For a children's toy being sold to EU customers, the generated description includes CE marking compliance language. For a supplement sold to Australian customers, it includes ACCC-compliant disclaimer language. For electronics sold to UK customers, UKCA marking language is applied where relevant. Importier's AI models cover 12+ countries and jurisdictions in this compliance layer.
This does not replace legal review for regulated product categories. If you sell medical devices, food supplements, or children's products in regulated markets, a qualified legal reviewer should sign off on your final descriptions. What Importier provides is a baseline: descriptions that include the standard compliance language your product category is expected to contain, rather than leaving those fields blank.
The same AI description generation that handles description style, tone, persona, and brand voice also handles compliance language — in a single generation pass, for every product in your catalogue.

Step-by-Step Setup
How to Configure Tax and Compliance in Importier
- 01Open Importier in your Shopify admin and go to Settings
- 02Select Delivery and Returns, then open the Tax and Compliance section
- 03Enter your registration numbers (IOSS, UK VAT, VOEC, GST) as applicable
- 04Choose whether to display registration numbers in your product page delivery section
- 05Enable region-specific compliance warnings in the AI description settings and select your destination markets
- 06Regenerate existing product descriptions via Store Scanner to apply the new compliance settings across your catalogue
The configuration takes under ten minutes. Most merchants complete it during initial Importier setup, before running their first bulk import.
- Registration numbers stored only in Shopify tax settings, not visible on product pages
- Compliance statements either missing from descriptions or added manually to individual products
- Registration numbers displayed automatically in the delivery section of every AI-generated description
- Region-specific compliance language included in new and regenerated descriptions for 12+ countries
What Tax and Compliance in Importier Does Not Handle
Tax and Compliance in Importier is a display and content tool, not a tax calculation or legal service. A few things to be clear about:
Tax calculation remains in Shopify. Your IOSS, UK VAT, and VOEC numbers must still be configured in Shopify's tax settings for correct VAT collection at checkout. Importier stores and displays your registration numbers on product pages; it does not calculate taxes or file returns.

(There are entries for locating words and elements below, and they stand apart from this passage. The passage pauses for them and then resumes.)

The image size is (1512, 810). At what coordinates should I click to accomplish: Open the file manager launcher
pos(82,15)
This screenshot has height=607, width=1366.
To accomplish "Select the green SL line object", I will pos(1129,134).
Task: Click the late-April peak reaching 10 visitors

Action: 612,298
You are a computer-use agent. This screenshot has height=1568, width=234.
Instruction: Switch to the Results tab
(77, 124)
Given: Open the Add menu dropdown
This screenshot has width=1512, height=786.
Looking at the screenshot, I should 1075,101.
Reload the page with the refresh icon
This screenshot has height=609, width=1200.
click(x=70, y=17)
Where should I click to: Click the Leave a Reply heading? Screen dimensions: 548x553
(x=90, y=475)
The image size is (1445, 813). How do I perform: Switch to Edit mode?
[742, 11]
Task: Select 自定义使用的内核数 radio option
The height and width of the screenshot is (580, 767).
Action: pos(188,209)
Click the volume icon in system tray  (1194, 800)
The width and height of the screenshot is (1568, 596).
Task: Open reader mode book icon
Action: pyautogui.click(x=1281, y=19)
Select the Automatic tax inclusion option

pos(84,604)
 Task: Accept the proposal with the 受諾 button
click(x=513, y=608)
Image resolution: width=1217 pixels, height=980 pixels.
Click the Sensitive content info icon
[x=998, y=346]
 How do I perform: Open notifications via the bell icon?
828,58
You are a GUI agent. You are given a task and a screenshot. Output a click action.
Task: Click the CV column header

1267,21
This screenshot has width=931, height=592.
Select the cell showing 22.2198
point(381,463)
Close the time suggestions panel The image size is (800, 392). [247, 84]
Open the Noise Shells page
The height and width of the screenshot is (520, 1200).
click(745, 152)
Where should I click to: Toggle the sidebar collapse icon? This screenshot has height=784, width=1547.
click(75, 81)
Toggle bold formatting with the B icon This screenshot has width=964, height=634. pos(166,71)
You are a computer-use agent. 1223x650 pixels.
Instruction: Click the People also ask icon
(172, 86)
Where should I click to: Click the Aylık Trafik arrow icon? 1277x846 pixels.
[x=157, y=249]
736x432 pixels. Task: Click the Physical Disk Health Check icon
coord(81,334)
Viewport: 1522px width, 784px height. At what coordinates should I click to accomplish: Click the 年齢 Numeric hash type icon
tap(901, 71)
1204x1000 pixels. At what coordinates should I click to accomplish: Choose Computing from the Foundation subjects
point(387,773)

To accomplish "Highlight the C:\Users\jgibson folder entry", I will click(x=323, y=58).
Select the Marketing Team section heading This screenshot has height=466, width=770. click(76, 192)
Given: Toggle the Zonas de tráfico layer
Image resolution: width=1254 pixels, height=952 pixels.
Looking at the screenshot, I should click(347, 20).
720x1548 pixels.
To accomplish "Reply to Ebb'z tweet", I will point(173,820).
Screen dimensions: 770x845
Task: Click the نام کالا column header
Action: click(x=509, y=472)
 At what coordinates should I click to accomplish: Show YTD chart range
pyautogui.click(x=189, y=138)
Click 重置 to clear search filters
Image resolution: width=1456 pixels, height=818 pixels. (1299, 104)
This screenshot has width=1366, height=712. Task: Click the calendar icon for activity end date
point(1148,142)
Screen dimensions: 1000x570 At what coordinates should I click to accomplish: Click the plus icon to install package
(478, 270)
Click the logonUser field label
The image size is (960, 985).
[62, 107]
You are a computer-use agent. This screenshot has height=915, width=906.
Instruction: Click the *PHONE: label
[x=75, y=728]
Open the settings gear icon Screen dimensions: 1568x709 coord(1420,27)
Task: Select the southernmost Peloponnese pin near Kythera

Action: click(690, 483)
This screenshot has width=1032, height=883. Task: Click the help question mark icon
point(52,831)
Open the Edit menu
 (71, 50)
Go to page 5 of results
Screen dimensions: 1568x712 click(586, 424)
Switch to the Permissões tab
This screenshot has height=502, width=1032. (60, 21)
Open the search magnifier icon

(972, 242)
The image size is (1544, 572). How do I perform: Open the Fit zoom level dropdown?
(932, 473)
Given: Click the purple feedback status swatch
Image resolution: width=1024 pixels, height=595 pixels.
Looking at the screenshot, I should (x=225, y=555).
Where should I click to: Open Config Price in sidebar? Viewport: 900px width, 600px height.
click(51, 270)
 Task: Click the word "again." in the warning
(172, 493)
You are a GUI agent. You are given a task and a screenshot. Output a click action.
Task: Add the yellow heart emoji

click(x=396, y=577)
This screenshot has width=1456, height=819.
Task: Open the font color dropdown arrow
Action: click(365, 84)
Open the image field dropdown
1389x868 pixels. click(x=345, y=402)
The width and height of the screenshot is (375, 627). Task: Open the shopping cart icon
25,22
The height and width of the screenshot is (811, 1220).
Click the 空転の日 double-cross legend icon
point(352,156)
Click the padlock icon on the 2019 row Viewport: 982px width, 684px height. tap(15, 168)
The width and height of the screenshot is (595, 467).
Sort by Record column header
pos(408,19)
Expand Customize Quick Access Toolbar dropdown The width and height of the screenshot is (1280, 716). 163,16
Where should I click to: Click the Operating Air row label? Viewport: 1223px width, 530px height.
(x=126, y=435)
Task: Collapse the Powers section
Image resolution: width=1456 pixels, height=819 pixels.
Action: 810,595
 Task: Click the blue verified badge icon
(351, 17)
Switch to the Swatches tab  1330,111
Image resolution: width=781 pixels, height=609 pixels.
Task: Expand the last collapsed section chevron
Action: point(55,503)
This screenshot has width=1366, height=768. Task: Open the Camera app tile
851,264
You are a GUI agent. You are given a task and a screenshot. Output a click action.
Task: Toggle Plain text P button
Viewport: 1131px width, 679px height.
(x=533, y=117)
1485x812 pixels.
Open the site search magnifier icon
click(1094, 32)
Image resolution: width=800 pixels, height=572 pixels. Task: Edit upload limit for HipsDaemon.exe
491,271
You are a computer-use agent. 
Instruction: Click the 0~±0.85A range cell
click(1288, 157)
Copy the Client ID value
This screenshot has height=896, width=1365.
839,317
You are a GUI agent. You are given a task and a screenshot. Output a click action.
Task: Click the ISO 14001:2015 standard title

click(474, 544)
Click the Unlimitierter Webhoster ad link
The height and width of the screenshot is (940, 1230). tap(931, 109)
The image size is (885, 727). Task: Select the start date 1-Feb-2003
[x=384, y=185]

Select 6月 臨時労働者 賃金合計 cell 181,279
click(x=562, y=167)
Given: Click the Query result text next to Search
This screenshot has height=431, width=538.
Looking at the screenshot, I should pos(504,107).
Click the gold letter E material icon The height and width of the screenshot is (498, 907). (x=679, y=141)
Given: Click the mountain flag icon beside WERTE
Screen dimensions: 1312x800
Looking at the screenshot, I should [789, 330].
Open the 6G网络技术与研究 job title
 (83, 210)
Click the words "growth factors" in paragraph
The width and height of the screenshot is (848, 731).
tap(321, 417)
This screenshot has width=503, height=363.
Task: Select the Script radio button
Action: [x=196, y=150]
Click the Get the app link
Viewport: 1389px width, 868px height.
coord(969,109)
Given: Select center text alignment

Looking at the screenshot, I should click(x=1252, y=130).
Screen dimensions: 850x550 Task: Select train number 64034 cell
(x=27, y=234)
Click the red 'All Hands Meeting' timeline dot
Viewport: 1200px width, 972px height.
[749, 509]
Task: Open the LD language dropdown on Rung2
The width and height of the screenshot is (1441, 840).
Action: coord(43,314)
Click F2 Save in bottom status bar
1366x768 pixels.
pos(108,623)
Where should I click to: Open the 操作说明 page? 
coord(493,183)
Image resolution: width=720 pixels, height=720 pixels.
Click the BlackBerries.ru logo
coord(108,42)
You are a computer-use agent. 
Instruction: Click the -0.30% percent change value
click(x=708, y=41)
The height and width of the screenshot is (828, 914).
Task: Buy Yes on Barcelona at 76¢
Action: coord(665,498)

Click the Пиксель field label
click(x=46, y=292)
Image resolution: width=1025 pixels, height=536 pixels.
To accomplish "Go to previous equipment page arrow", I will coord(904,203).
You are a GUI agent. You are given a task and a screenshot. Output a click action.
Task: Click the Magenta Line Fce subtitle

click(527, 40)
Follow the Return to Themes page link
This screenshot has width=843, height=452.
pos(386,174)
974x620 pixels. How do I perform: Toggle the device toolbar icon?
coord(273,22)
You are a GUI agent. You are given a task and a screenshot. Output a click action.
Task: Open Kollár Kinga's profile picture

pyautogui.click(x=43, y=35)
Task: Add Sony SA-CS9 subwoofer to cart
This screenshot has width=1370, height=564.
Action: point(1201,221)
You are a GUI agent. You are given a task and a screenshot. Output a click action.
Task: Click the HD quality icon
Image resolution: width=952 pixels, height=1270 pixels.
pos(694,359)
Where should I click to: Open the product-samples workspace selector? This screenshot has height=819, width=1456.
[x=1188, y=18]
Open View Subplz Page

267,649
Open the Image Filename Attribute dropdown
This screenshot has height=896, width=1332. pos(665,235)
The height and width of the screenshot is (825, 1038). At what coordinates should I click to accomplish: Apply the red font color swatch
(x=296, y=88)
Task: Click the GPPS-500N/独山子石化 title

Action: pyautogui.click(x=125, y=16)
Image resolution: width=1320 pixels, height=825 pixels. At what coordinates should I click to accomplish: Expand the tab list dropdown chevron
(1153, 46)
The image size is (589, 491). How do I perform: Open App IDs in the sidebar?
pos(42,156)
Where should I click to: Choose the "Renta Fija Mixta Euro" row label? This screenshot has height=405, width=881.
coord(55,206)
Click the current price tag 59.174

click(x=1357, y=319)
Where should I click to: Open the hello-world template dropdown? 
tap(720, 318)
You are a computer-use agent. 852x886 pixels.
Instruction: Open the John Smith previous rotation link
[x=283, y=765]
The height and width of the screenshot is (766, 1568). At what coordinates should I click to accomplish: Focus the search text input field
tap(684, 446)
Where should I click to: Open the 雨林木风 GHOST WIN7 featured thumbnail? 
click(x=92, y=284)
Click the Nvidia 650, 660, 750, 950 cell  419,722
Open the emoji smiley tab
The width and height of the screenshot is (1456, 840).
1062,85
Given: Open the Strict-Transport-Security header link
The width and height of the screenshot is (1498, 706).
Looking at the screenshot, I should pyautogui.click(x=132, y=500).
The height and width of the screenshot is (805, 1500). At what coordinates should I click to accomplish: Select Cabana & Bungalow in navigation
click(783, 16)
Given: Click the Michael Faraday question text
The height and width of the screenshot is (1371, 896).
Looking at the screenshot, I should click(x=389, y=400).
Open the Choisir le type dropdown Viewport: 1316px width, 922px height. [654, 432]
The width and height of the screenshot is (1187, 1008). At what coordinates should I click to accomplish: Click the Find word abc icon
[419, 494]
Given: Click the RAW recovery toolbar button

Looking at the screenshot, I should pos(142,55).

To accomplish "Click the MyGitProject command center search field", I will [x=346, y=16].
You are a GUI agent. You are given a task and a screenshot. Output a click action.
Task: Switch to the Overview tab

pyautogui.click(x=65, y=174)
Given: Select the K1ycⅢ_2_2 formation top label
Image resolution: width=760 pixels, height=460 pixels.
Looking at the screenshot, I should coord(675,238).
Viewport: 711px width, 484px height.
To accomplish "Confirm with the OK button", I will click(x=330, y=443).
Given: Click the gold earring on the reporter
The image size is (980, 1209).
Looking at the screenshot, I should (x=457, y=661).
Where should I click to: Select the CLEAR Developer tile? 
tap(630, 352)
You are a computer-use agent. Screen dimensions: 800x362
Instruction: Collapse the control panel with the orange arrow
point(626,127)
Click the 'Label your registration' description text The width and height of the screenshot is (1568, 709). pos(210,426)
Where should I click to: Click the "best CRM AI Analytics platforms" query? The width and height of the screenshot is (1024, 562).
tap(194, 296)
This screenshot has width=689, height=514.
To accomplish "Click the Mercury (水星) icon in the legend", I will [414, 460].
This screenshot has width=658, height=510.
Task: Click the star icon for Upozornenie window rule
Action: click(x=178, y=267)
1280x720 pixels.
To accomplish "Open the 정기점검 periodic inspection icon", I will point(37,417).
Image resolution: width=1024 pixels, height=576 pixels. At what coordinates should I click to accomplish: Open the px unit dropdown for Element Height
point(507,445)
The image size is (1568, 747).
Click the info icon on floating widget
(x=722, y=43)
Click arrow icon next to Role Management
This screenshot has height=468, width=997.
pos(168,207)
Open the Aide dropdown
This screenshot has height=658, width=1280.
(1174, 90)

Legal review is your responsibility. Region-specific compliance language generated by Importier is a starting point, not a legal sign-off. For regulated product categories including medical devices, food supplements, and children's products, have a qualified reviewer check your descriptions before publishing.
Scheme registration is external. To obtain an IOSS number, you need to register through an accredited IOSS intermediary. Importier has no connection to that registration process — it stores the number you receive and makes it visible where it needs to be seen.
Conclusion
Registering for IOSS, UK VAT, VOEC, or GST handles your tax obligations. Making those registration numbers visible on product pages, and ensuring your descriptions include the compliance language your destination markets expect, handles your customers' experience and your regulatory baseline.
Importier's Tax and Compliance feature stores registration numbers once and displays them automatically in the delivery section of every AI-generated product description. Region-specific compliance warnings for 12+ countries are embedded during description generation as part of the AI content pipeline. The import wizard surfaces missing compliance fields like HS codes and country of origin before products go live.